Now public health officials are trying to figure out how to control a disease that was recently thought to be well-in-hand.
A federal government advisory committee last summer recommended adding a booster shot to the varicella vaccine regimen, and the Centers for Disease Control and Prevention is expected to publish a final recommendation this summer supporting the two-shot regimen.
"Varicella immunity has unique factors associated with it," says Dr. Roger Spingarn, a Newton Centre, Mass., pediatrician who has followed the development and use of the vaccine. "If the immunity wears off, a population of adults, now susceptible to infection, may be created. Disease in adulthood, and especially during pregnancy, is a serious concern."
Public health officials say a two-shot regimen will create a larger pool of fully immunized people and should reduce so-called breakthrough disease.
But health officials admit they don't yet know if a second dose will provide permanent immunity. It's possible that repeated chickenpox booster shots may be needed to protect adults from getting the disease.
"The main public health concern here is that teens and young adults will get chickenpox and need to be hospitalized or will have severe illness that requires intensive care. That is the group everyone is concerned about," says Dr. Matthew Davis, an assistant professor of pediatrics at the University of Michigan who studies immunization issues.
The value of vaccinating children against chickenpox was widely debated before the vaccine, called Varivax, was approved in 1995. Chickenpox usually strikes toddlers and preschoolers and is rarely complicated, prompting some doctors at that time to wonder if vaccination was worth the cost and trouble.
But the disease causes missed school time -- and time away from work for parents -- so the shot has proved popular, with many school districts now requiring it for admission to kindergarten
Tammy Steensland had her daughter Ava vaccinated at age 1, as recommended by the family's doctor. Then, at age 5, Ava developed a fever and a few scattered, fluid-filled blisters.
"I was surprised when the doctor said it was the chickenpox," says the Mission Viejo mother of three. "I said, 'Wait a minute -- she was vaccinated.' It made me wonder what was the point of the vaccine."
Older children affected
Outbreaks are now occurring regularly in "highly vaccinated" school communities, according to the study published in March in the New England Journal of Medicine.

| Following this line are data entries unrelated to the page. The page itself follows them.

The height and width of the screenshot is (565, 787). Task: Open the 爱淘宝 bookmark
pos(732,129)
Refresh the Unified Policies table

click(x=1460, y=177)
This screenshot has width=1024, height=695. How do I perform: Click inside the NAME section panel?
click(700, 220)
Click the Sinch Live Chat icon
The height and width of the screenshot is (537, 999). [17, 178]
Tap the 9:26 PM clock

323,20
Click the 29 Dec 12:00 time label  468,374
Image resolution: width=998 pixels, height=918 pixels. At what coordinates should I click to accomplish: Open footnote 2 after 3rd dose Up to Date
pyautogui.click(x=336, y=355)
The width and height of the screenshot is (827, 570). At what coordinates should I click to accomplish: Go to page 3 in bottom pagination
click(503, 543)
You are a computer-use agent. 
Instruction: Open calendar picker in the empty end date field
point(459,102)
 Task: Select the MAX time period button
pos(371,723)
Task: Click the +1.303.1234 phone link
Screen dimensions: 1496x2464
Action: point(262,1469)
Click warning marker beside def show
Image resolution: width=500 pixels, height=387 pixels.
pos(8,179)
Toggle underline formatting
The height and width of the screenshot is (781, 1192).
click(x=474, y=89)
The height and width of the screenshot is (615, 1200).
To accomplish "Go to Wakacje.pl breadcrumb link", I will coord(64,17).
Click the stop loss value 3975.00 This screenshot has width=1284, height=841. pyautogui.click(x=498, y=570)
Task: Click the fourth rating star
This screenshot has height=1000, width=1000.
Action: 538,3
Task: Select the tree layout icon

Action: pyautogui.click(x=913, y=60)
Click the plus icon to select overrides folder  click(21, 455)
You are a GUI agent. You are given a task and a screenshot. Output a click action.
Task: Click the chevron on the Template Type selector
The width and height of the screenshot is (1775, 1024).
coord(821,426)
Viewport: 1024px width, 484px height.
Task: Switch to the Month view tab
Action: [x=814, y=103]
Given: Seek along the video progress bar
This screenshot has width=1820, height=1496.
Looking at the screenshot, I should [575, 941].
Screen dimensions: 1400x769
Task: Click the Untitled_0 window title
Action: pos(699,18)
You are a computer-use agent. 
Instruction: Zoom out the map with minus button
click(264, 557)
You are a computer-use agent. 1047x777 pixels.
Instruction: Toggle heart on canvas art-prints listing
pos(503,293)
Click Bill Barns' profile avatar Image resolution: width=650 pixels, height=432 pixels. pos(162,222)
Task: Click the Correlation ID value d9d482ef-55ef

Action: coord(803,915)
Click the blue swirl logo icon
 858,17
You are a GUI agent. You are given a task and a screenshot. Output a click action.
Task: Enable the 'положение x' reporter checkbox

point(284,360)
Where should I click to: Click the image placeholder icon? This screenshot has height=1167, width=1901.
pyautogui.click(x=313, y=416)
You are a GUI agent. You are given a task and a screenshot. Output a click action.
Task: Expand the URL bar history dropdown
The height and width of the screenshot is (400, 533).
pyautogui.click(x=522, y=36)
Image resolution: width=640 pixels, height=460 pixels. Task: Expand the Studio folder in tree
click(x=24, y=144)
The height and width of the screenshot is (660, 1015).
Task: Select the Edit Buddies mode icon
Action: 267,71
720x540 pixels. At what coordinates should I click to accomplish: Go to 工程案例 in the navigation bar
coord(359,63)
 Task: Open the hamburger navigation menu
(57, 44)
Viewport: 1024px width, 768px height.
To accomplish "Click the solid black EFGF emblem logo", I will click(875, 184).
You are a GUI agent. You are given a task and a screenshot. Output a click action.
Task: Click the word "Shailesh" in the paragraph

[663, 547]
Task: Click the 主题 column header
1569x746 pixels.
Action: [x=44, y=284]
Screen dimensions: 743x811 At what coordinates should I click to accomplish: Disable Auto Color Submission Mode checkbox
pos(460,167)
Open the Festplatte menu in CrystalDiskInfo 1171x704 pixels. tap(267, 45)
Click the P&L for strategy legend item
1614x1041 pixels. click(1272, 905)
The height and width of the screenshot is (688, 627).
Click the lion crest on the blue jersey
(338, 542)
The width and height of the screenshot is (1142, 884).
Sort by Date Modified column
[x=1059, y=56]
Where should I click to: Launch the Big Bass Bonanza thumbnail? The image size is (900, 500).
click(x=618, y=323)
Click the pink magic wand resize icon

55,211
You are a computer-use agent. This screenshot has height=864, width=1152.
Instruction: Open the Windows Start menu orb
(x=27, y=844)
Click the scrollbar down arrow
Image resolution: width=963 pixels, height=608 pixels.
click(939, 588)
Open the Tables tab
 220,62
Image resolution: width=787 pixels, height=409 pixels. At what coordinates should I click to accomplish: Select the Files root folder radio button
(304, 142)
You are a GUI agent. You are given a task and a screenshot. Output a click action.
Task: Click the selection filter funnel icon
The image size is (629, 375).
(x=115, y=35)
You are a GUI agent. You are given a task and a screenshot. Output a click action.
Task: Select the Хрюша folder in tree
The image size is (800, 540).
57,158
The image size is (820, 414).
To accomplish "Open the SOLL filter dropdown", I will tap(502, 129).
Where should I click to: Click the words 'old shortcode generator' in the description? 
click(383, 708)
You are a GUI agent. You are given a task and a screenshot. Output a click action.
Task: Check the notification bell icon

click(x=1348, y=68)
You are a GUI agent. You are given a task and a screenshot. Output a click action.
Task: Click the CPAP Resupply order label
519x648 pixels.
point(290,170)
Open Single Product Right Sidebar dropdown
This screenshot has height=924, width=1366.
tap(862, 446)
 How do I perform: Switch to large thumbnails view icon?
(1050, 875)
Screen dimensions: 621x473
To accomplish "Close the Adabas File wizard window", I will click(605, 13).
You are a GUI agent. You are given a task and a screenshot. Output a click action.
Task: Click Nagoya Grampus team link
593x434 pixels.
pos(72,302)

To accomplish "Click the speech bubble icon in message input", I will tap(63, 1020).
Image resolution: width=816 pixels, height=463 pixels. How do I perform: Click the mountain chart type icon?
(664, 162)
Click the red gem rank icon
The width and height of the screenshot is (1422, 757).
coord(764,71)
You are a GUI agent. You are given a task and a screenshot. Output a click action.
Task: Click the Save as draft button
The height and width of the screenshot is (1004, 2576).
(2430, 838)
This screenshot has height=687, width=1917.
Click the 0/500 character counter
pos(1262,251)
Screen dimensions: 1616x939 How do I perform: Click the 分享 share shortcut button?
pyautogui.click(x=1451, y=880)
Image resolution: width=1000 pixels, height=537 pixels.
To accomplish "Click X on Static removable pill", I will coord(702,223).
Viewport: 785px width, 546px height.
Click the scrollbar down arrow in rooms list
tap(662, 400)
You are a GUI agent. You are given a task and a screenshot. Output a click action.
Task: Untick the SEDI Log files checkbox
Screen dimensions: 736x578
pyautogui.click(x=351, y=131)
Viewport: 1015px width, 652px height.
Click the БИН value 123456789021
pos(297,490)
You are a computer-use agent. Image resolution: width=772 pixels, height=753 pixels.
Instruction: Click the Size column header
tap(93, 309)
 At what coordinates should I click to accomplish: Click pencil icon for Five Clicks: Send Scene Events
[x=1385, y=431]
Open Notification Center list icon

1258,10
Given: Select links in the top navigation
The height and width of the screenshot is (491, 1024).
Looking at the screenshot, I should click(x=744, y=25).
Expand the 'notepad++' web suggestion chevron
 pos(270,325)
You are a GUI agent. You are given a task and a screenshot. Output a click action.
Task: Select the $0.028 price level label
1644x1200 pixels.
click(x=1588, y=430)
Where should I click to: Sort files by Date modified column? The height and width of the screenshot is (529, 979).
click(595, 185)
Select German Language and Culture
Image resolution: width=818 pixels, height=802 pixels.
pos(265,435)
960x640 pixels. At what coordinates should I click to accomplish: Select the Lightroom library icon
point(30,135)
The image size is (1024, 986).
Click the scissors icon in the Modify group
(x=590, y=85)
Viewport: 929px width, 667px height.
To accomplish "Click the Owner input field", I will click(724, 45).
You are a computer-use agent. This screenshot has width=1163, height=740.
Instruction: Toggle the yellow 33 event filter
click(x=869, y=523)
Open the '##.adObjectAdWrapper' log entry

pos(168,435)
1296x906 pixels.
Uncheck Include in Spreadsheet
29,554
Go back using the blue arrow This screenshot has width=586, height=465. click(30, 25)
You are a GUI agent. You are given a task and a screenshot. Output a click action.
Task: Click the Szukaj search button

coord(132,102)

And the disease pattern is changing. Before 1995, 73% of cases of varicella occurred in children age 6 or younger; now the peak incidence of the disease among vaccinated children is ages 6 to 9, and among unvaccinated children, ages 9 to 12. The study also found that the more time that elapsed since getting the shot, the more likely children were to have moderate to severe cases of the disease.
Though many breakthrough cases in vaccinated children are reported to be mild, the children are still infectious and can pass the disease to unvaccinated older people who could become very sick. Unvaccinated adults who get the disease later in life have a 20-times greater chance of dying compared with a child and have a much higher chance of needing hospitalization from complications.
"The new data on waning immunity puts the recommendation of a second dose in a different light," says Davis. "It may be very important to help protect individuals for longer."
No one is really certain, however, why so many kids are not fully protected from chickenpox after receiving one shot. According to the New England Journal of Medicine study, which was conducted by the CDC and the Los Angeles County Department of Health Services, rates of breakthrough disease increased steadily with the time elapsed since vaccination. That implies that the vaccine works initially but loses its punch over time.
But another study, presented last fall at the annual meeting of the Infectious Diseases Society of America, suggests that the vaccine simply fails in some children from the start.